> **What this task involves**:
Scan the entries line by line and return those with "agent".

Collection entries
*** Block opens ***

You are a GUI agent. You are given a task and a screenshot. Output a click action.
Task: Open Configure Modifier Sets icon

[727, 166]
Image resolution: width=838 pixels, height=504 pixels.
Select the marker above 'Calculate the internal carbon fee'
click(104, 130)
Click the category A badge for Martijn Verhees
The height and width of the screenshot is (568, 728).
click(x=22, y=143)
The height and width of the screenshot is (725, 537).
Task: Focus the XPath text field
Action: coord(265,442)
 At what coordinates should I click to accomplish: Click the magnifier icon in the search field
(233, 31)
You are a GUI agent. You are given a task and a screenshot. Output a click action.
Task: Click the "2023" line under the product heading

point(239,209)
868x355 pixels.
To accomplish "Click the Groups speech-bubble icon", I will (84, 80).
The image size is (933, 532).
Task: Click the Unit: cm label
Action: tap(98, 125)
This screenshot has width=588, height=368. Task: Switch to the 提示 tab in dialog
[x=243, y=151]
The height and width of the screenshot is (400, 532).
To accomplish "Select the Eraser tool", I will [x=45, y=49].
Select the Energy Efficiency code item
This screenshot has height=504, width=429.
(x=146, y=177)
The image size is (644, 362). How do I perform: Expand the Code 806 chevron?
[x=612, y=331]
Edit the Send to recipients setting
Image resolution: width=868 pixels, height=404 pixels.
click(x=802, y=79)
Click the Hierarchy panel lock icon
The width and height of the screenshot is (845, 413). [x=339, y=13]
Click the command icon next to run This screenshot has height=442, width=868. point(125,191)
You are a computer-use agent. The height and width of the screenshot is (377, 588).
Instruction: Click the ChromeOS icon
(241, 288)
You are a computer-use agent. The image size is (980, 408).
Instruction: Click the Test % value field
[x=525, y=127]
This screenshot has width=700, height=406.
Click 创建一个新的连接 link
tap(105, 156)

*** Block closes ***

> **Final answer**:
You are a GUI agent. You are given a task and a screenshot. Output a click action.
You are a GUI agent. You are given a task and a screenshot. Output a click action.
You are a computer-use agent. The height and width of the screenshot is (377, 588).
You are a computer-use agent. The image size is (980, 408).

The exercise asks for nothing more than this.